Miguel Hidalgo, the father of Mexico’s emancipation from the Spanish throne, survived less than a year after calling for a popular uprising with the famed Grito de Independencia at dawn on September 16, 1810. Final chapters of his life are based on significant events that took place in and near Guadalajara.
Hidalgo and his rag-tag insurgent army marched into Guadalajara on November 26, 1810, arriving after skirting Lake Chapala’s shores at Ocotlán and camping out overnight at the Hacienda de Atequiza. Promptly after occupying the city, he established an alternate national government, naming himself as its head.
On December 6 he issued a decree abolishing slavery, putting the nascent Mexico on the world map as a leader in human rights issues. He also backed the publication of El Despertador Americano (The American Awakener), a trend-setter in independent journalism and liberal thought.

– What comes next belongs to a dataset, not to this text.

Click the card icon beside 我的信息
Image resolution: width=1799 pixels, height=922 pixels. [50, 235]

Hidalgo’s pivotal role in the Independence movement was cut short on January 16, 1811, when royalist forces routed the insurgents in the Battle of Calderon Bridge at Zapotlanejo. Hidalgo fled north, to be stripped of his military command, eventually captured and finally executed by firing squad on July 30.
While registering as barely a blip in the history books, Hidalgo’s fleeting stay at Atequiza is still a very big deal for that community. Perpetual testimony of the occurrence is found in a cantera bust of the fiery priest set above a brass plaque embedded in the stone wall of La Casa Grande, the former administrative headquarters of the hacienda that stands next to the town plaza. The inscription reads: “The Señor Curate Don Miguel Hidalgo y Costilla spent the night in this house on November 24, 1810 on his route through the western states.” According to local lore, Hidalgo celebrated at the town chapel before resting his band of 7,000 tired and hungry soldiers and continuing their march to Guadalajara.

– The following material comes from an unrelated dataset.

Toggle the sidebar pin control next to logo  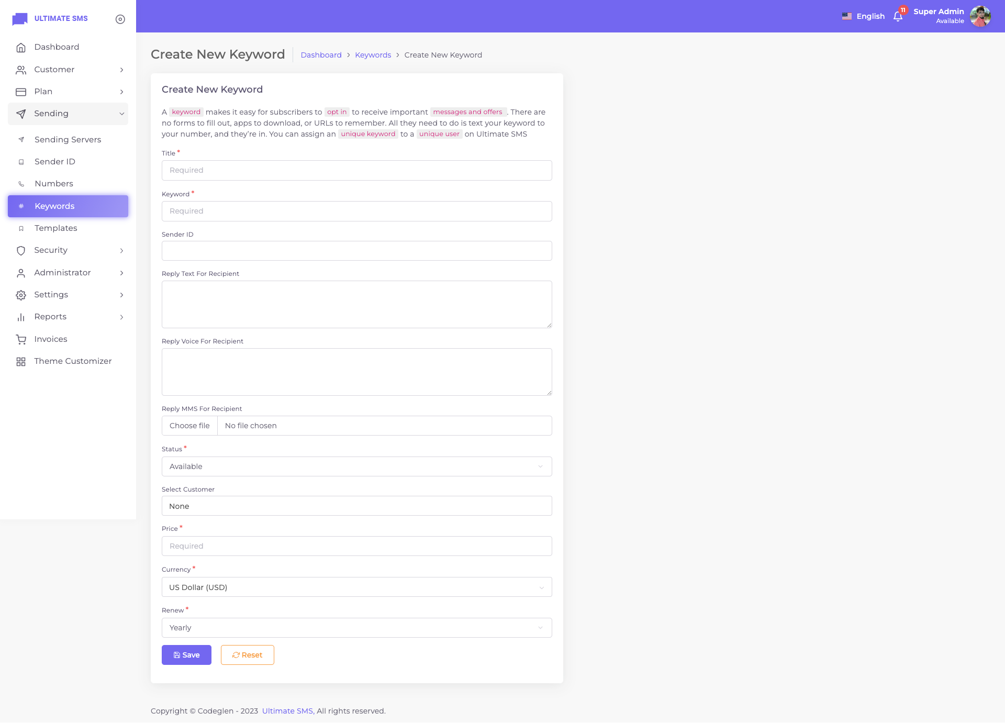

The Estancia de Santa Ana de Atequiza was founded in 1556 by Spanish Conquistador Juan Ortiz de Urbina. Passing through different hands over later generations, the hacienda became a prosperous center for the production of livestock, orchard fruits, wheat and other grains. It came into its golden era between 1839 and 1903 under the ownership of the wealthy and politically powerful Cuesta-Gallardo clan. Towards the end of that period the family built La Florida, an elegantly appointed country retreat that today stands in ruins. Other emblematic structures that better survived the epoch include the tiny railway station situated at the edge of town, the local church now dedicated to the Virgin of the Immaculate Conception, a former grain mill that was once equipped with cutting-edge technology for the times and later served as a tequila distillery, and the stately Porfirian era theater, fully restored in 2010 in current for cultural events.
By the dawn of the 20th century Atequiza had become an important transportation hub for regional farm products and travelers arriving to board stage coaches headed for Chapala’s budding vacation resort. It was also the setting chosen by Lumière film company in 1869 to capture the first motion pictures of rural Mexico.